第114話 それは、自分で判断することよ

「そういえば、今日の部活は何がしたい?」


 昼食を食べ終えた先輩が、突然、僕にそう尋ねました。


「そうですね……。いつも通り、対局するだけでいいんじゃないですか?」


「そうね。そうしましょうか」


 そう言って、先輩は立ち上がります。これから自分の教室に戻る予定なのでしょう。


「……先輩」


「……どうかした?」


「今の僕は、ちゃんと前を向けてますかね?」


 本当にこのままでいいのか。僕にはもう死神さんを待つしかできないのか。もしかしたら、僕はまた自殺という道を選んでしまうのではないか。
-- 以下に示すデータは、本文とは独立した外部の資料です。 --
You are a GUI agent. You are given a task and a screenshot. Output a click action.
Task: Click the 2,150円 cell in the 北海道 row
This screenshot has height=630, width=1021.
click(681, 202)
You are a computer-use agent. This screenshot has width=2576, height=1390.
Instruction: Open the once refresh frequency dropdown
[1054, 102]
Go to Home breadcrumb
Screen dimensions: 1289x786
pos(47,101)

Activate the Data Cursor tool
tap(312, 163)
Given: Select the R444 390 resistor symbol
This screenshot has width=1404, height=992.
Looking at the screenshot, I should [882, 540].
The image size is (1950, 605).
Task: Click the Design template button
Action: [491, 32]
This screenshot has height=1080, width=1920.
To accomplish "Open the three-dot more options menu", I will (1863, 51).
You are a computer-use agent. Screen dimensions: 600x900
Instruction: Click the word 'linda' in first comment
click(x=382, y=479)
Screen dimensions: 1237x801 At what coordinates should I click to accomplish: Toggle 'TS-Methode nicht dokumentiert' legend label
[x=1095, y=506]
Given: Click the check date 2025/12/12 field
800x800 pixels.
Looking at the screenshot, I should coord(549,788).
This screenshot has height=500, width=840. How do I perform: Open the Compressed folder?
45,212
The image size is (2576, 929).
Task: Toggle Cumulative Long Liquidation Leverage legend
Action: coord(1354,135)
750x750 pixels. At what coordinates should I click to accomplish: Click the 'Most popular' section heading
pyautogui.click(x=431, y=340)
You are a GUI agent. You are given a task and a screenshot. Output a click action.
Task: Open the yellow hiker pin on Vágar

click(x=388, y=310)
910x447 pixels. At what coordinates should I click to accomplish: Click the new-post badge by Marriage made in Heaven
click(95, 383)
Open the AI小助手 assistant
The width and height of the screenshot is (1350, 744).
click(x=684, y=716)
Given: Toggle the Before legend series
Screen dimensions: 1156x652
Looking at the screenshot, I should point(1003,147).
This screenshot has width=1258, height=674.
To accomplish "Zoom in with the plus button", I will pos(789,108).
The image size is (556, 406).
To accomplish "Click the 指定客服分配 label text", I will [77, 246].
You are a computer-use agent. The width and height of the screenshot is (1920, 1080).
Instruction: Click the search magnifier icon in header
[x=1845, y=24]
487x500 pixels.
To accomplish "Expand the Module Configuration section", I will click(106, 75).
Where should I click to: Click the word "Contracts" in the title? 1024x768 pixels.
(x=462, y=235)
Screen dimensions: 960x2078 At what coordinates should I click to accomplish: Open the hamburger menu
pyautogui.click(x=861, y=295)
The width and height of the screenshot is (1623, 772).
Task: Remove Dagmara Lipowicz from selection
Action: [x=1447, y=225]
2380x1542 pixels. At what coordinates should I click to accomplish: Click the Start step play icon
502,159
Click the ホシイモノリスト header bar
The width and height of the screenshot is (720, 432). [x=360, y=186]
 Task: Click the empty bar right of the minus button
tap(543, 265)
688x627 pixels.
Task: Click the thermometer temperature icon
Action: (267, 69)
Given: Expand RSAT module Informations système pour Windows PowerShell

そんなことを考える度に、僕の心の中にある黒いものが、ますますその黒さを増していくのです。


 だからこそ、こんな情けないことを先輩に聞いてしまったのでしょう。


「…………」


 僕の言葉に、先輩はピタリと動きを止め、僕をじっと見つめました。そして、優しく微笑みながら、言葉を紡ぎます。


「それは、自分で判断することよ」


「自分で……ですか」


「そうよ。自分が前を向けてるかどうかなんて、人に聞いたって仕方ないでしょ。まあ、あんたがまた後ろ向きになった時はいろいろ教えてあげるわよ。」


「……はい。すいません。変なこと聞いて」


 僕は、ゆっくりと先輩に頭を下げました。


 おそらく、これが先輩の優しさなのでしょう。本当に助けが必要な時には全力で助け、そうでない時には、あえて軽く突き放して見守ってくれる。これまでいろいろと辛い経験をしてきた僕だからこそ、先輩の優しさはとてつもなくありがたいものに思えました。


「……さあ、そろそろ私は戻るわね。部活、ちゃんと来るように。遅れたら許さないから」


「了解です」


 ありがとうございますと心の中でお礼を言いながら、僕は、先輩の言葉に頷くのでした。